▶ [EXERCISE AIM]:
In the entries that follow, find the line containing "You are a computer-use"; from there, copy every line exactly through the line containing "Where should I click to: Click the number".

▶ [EXTRACTED INFORMATION]:
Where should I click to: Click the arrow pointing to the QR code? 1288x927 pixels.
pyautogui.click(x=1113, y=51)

---

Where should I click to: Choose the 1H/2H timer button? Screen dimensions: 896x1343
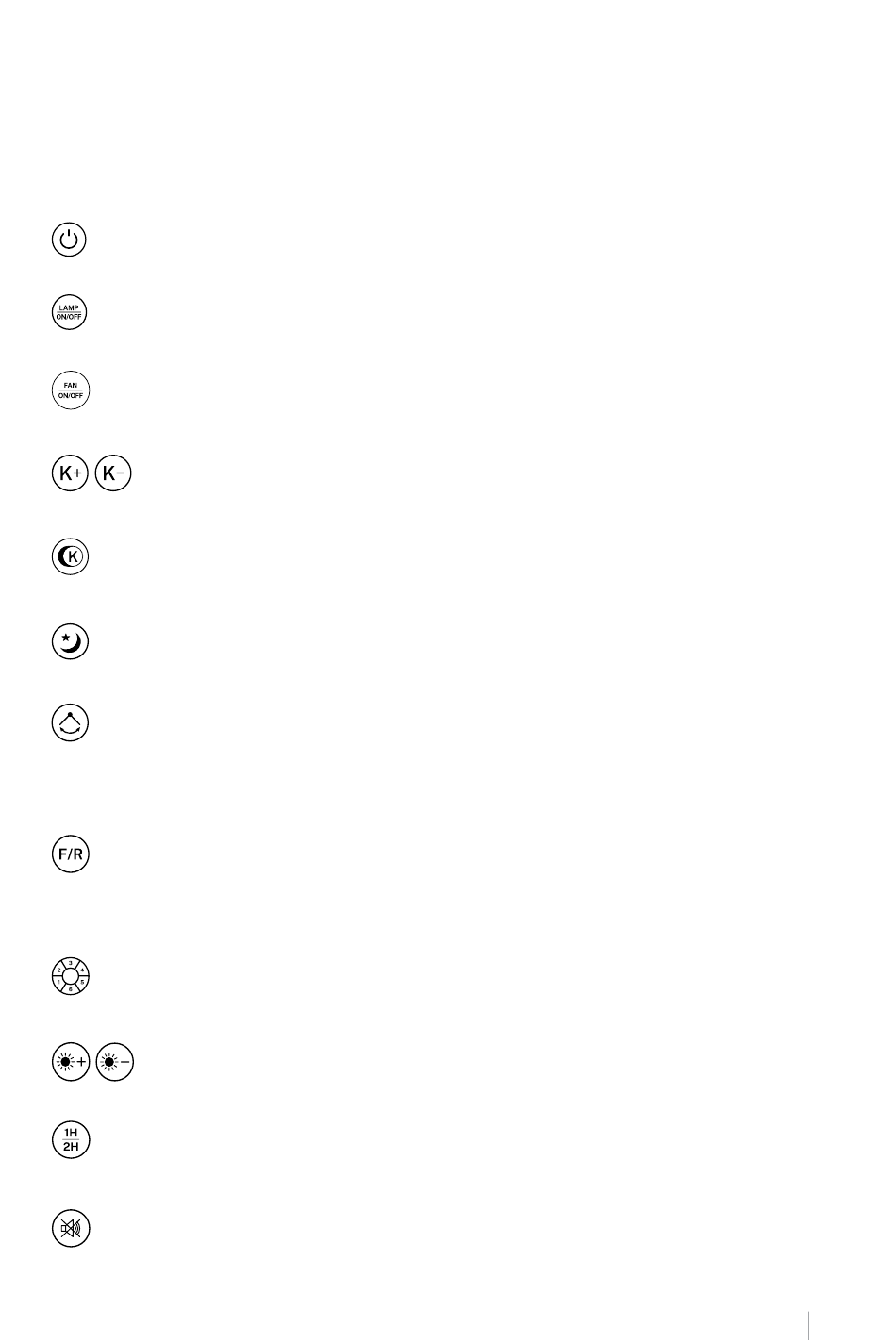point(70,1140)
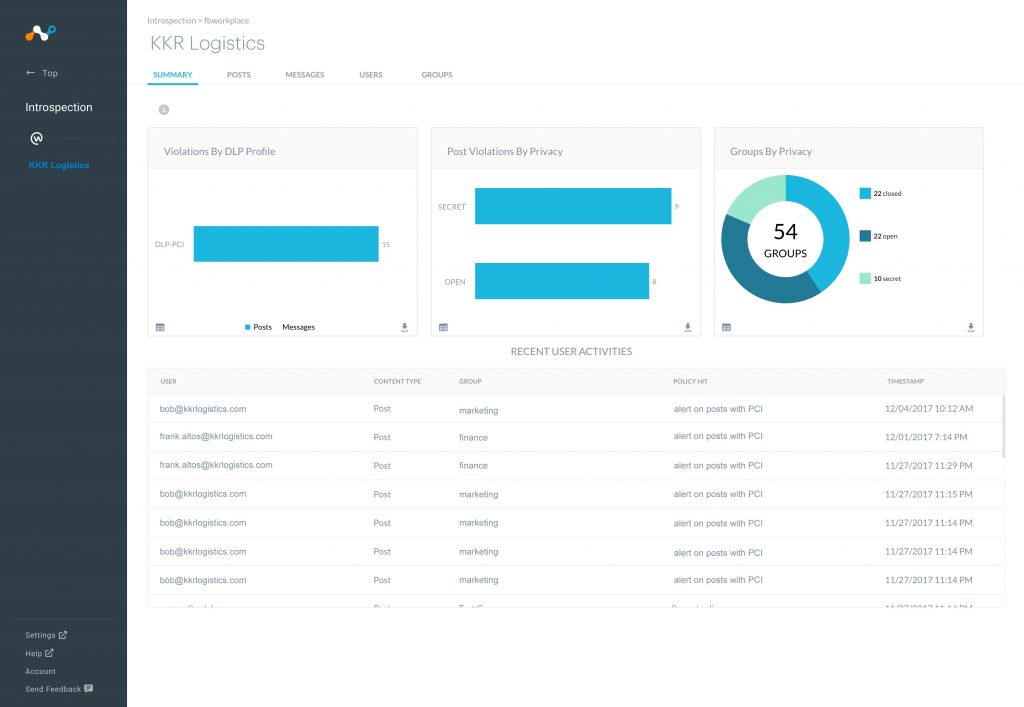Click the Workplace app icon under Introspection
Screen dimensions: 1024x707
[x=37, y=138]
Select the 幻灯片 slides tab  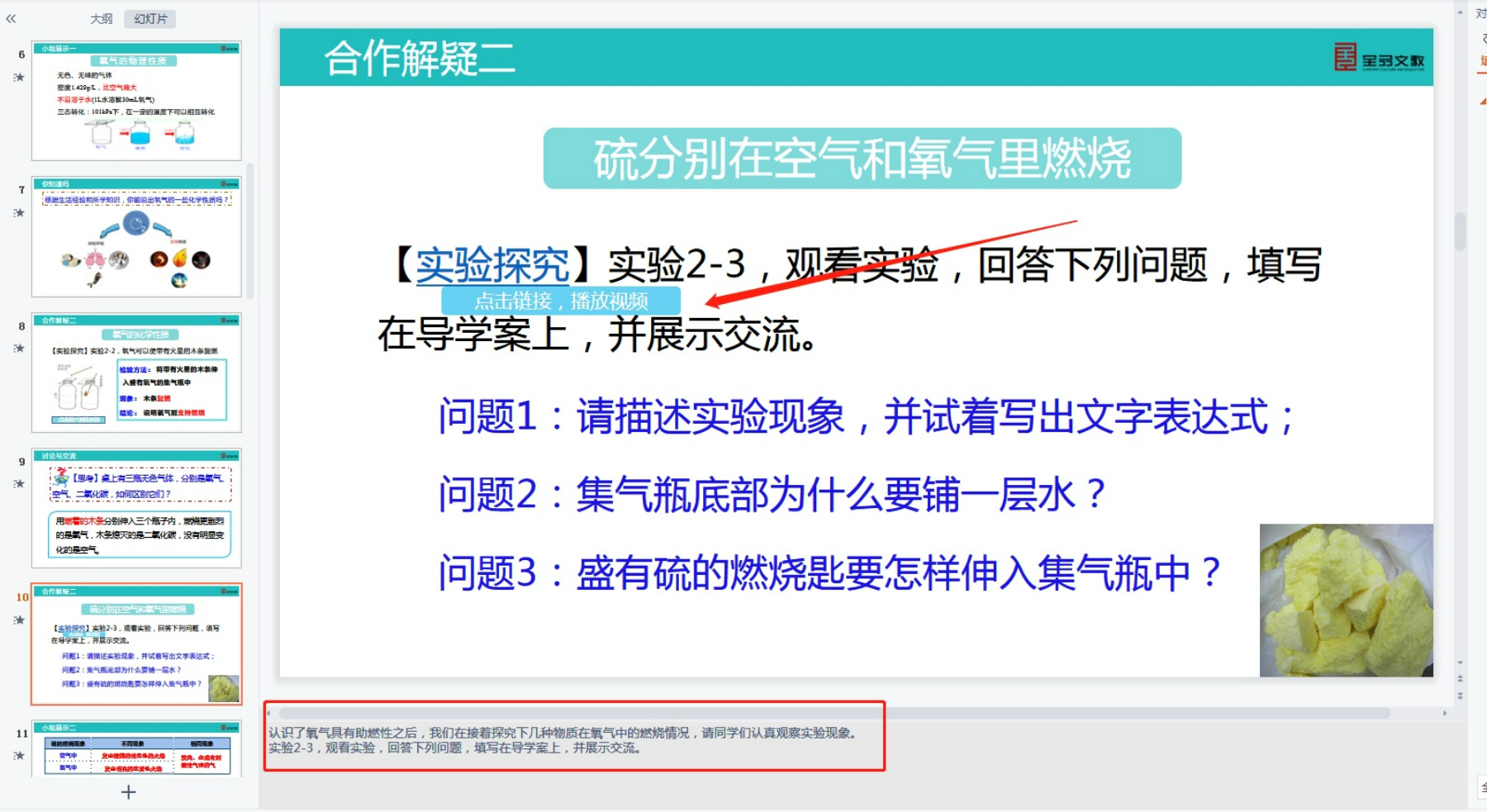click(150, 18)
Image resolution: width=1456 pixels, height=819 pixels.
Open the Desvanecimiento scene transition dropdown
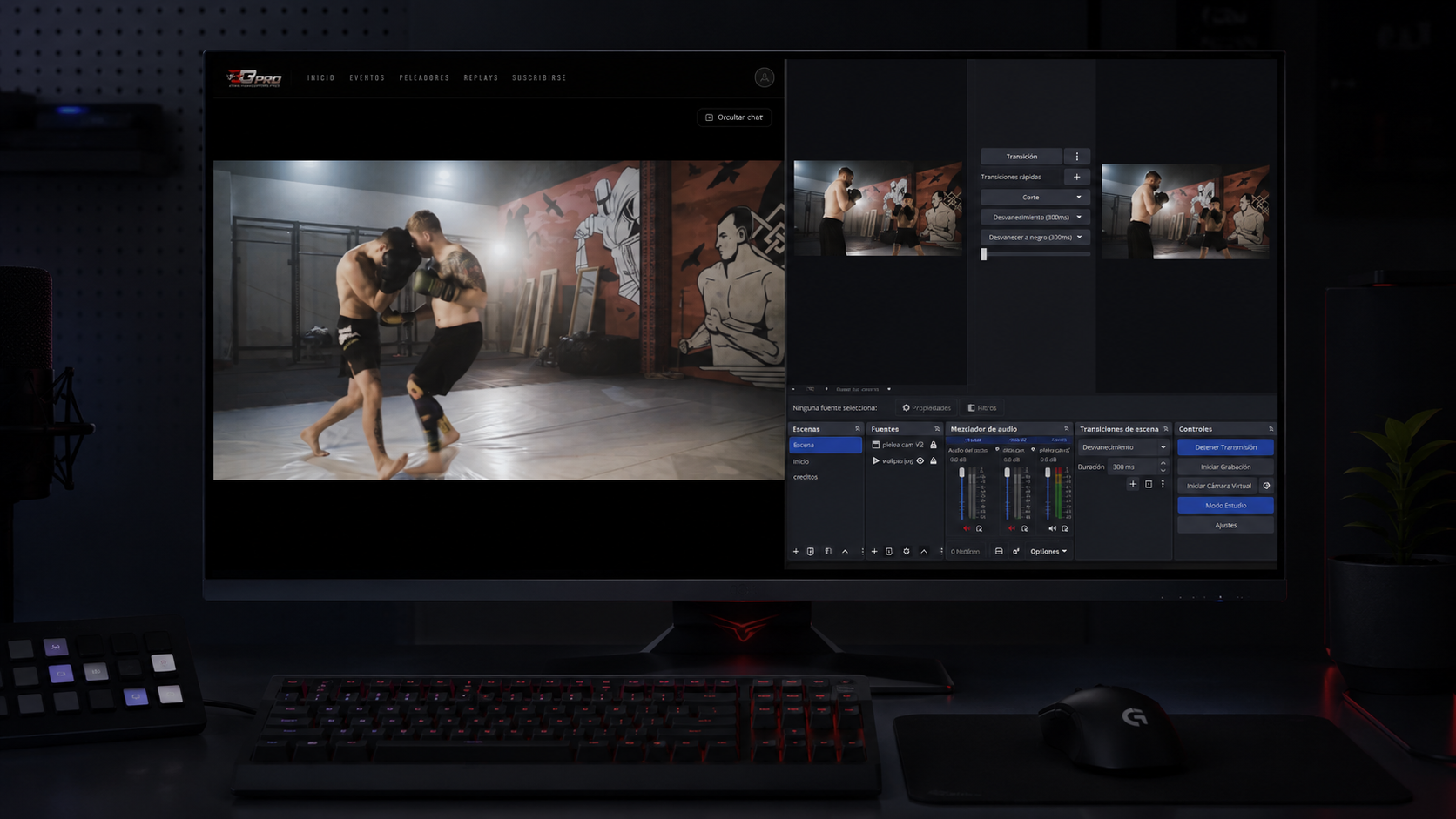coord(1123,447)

* * *

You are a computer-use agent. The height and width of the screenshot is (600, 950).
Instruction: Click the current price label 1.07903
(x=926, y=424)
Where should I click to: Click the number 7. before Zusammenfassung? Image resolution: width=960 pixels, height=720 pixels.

▶ [TASK SOLUTION]:
You are a computer-use agent. The height and width of the screenshot is (600, 950).
Instruction: Click the current price label 1.07903
(x=926, y=424)
Where should I click to: Click the number 7. before Zusammenfassung? Image resolution: width=960 pixels, height=720 pixels.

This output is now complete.